Need help with photo interrupters

Nothing happens when I rotate my wheel through my photo interrupter. Blank serial monitor. ANy ideas?

volatile byte revolutions; //this is the revolution counter
unsigned int rpm; //revolutions per minute
unsigned long timeold; //needed for the differantial time

void setup() {
  
Serial.begin(9600);

attachInterrupt(2, rev_counter, RISING);

revolutions=0; 
rpm=0;
timeold=0;

}

void loop() {
  if (revolutions >= 1) { //Calculates rpm after every 1 revs.

    rpm = 60000 / (millis() - timeold); 
    timeold=millis();
    revolutions=0;
    
    Serial.print(rpm,DEC);
    Serial.print('\n');
    } 
}

void rev_counter() {
  
revolutions++;  
}
attachInterrupt(2, rev_counter, RISING);

I'm no sure where interrupt pin 2 is on a Mega, but I'm pretty sure it's not on pin 21.

Always use the digitalPinToInterrupt() function...

attachInterrupt(digitalPinToInterrupt(2), rev_counter, RISING);

That way it's obvious which pin you intended to connect to.

Also, the plastic you used may be completely transparent to infrared. Paint it black or something.

Hi thanks for the reply. I am following this link and it tells me that it is attached to pin 21.

Painted it black still nothing happening...

Try whether your sensor works by using some piece of aluminium foil that you hold in between and then remove. This should make the pin rise. You can also check the output of your sensor with a multi meter. You should be able to pick up the signal that way as well.

In your code you count "revolutions" but your disk seems to have many openings, so about 20 counts (I didn't count the slits) would make for one revolution, not just 1 count.

I changed it to 20 but still nothing is happening. The only time I get something on my serial monitor is when I wiggle the wire to pin connection 21, giving me a constant value of 65535.

Did you test the sensor itself properly as I suggested? Like testing the output with a multimeter, blocking it with something like alu foil to really block it... It sounds like you're having wiring issues.

I believe pin 21 is INT0, INT2 is pin 19.

I don't see any current limit resistors on your picture, you may have fried your photo interrupter already, can you post a link or part number?

I tried pin 21 and it doesn't work. I managed to make the code work by changing it a bit and adding resistors.

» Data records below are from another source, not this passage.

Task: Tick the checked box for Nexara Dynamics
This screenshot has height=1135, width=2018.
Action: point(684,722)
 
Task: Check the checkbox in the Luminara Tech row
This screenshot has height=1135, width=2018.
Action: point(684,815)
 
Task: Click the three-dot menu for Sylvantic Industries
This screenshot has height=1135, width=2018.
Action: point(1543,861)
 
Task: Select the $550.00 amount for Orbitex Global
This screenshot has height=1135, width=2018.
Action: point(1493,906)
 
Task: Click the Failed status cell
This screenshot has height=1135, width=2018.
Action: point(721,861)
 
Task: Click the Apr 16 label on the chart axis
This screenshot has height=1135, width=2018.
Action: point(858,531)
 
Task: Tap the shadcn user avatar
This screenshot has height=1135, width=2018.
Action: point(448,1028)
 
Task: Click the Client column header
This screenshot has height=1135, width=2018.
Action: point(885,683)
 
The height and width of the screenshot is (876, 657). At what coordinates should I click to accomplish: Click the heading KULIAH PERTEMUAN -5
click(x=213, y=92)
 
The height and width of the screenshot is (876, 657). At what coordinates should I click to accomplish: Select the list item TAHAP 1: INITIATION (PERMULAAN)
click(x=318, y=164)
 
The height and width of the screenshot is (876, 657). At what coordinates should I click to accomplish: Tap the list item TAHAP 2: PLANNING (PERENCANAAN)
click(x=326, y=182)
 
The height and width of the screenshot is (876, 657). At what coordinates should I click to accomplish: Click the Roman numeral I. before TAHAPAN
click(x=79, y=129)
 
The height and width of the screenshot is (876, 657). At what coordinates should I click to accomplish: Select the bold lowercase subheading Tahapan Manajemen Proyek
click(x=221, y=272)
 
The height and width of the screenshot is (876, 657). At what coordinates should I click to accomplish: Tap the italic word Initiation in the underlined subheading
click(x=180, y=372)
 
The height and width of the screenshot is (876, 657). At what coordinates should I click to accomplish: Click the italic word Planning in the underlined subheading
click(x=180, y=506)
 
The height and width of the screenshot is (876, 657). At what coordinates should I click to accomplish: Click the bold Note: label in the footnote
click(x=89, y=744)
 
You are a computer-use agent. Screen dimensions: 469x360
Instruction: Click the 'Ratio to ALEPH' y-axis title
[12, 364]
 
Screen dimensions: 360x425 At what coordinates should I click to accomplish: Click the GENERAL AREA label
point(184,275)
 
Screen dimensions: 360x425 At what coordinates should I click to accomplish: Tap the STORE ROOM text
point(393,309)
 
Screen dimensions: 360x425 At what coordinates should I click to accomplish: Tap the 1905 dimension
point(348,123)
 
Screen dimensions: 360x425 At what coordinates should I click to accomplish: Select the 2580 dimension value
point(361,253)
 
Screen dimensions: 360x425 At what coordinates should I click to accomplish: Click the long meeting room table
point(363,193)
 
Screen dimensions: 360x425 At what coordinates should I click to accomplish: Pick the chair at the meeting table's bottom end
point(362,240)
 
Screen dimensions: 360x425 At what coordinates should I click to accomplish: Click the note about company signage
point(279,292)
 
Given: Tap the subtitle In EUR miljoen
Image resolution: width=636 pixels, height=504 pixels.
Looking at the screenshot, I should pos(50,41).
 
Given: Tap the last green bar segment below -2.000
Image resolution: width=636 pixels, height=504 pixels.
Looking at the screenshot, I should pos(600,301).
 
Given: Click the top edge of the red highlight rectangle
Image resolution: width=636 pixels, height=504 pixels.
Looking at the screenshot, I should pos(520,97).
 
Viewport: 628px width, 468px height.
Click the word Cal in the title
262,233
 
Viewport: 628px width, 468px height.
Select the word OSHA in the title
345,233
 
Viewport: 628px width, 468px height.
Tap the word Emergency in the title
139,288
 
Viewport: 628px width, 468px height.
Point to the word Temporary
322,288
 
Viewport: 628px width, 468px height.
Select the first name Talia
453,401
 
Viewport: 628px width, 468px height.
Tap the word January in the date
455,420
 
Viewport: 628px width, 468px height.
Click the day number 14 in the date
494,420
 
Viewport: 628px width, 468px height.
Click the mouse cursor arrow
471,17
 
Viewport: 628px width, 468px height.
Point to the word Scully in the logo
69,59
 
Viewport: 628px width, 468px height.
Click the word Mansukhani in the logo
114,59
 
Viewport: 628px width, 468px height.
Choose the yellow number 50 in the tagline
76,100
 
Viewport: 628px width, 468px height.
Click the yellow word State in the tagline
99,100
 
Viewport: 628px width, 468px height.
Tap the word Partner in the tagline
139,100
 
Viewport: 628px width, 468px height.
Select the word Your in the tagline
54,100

However, it still gives me values which I don't think is possible.

volatile byte revolutions; //this is the revolution counter
unsigned int rpm; //revolutions per minute
unsigned long timeold; //needed for the differantial time

void setup() {
  
Serial.begin(9600);
attachInterrupt(0, rev_counter, RISING);

revolutions=0; 
rpm=0;
timeold=0;

}

void loop() {
  if (revolutions >= 24) { //Calculates rpm after every 20 revs.

    rpm = 60000 / (millis() - timeold); //there are 20 holes on the encoder wheel
    timeold=millis();
    revolutions=0;
    
    Serial.print(rpm,DEC);
    Serial.print('\n');
    } 
}

void rev_counter() {
  
revolutions++;  
}

if (revolutions >= 24) { //Calculates rpm after every 20 revs.

How many?

Serial.print('\n');

There's also Serial.println() which adds the \n automatically.

Code otherwise looks sound. What values do you get and what do you expect?